[Saved entries]
---

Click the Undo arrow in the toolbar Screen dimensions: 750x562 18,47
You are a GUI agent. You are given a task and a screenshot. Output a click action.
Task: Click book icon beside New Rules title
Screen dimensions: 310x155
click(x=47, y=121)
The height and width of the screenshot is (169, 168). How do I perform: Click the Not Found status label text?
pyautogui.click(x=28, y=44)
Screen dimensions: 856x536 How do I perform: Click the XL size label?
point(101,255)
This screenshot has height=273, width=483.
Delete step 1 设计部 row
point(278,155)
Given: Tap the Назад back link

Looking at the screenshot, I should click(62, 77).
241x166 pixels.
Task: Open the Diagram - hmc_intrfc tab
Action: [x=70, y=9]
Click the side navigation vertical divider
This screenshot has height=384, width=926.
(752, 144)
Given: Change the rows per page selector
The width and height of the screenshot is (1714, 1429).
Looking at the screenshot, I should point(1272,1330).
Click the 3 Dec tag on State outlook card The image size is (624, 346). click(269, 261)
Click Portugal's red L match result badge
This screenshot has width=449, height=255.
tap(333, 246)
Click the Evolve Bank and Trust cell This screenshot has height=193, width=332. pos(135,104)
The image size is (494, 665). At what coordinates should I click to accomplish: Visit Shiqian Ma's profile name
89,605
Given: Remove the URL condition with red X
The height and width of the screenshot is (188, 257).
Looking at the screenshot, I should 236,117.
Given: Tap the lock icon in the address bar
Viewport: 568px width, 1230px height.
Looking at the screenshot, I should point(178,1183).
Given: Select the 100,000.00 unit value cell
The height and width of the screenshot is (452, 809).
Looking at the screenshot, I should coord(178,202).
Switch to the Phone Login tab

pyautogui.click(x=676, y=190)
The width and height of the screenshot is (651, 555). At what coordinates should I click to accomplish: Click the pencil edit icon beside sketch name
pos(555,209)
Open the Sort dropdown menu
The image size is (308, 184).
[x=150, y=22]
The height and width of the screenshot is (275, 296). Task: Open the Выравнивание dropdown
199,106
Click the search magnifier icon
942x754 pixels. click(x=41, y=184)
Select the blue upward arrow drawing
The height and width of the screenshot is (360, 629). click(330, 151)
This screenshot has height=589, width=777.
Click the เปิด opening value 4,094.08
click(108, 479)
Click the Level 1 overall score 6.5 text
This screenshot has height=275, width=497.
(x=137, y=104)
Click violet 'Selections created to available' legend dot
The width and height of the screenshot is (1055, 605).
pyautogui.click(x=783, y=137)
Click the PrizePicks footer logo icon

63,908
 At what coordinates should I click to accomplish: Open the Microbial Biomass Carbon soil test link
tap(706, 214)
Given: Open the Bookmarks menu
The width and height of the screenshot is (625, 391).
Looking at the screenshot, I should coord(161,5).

---

**WORK TASK**
Write out only the lines from the very start of the entries above to the line that includes "Click the Evolve", both ends included, each one unchanged.

**TASK OUTPUT**
Click the Undo arrow in the toolbar Screen dimensions: 750x562 18,47
You are a GUI agent. You are given a task and a screenshot. Output a click action.
Task: Click book icon beside New Rules title
Screen dimensions: 310x155
click(x=47, y=121)
The height and width of the screenshot is (169, 168). How do I perform: Click the Not Found status label text?
pyautogui.click(x=28, y=44)
Screen dimensions: 856x536 How do I perform: Click the XL size label?
point(101,255)
This screenshot has height=273, width=483.
Delete step 1 设计部 row
point(278,155)
Given: Tap the Назад back link

Looking at the screenshot, I should click(62, 77).
241x166 pixels.
Task: Open the Diagram - hmc_intrfc tab
Action: [x=70, y=9]
Click the side navigation vertical divider
This screenshot has height=384, width=926.
(752, 144)
Given: Change the rows per page selector
The width and height of the screenshot is (1714, 1429).
Looking at the screenshot, I should point(1272,1330).
Click the 3 Dec tag on State outlook card The image size is (624, 346). click(269, 261)
Click Portugal's red L match result badge
This screenshot has width=449, height=255.
tap(333, 246)
Click the Evolve Bank and Trust cell This screenshot has height=193, width=332. pos(135,104)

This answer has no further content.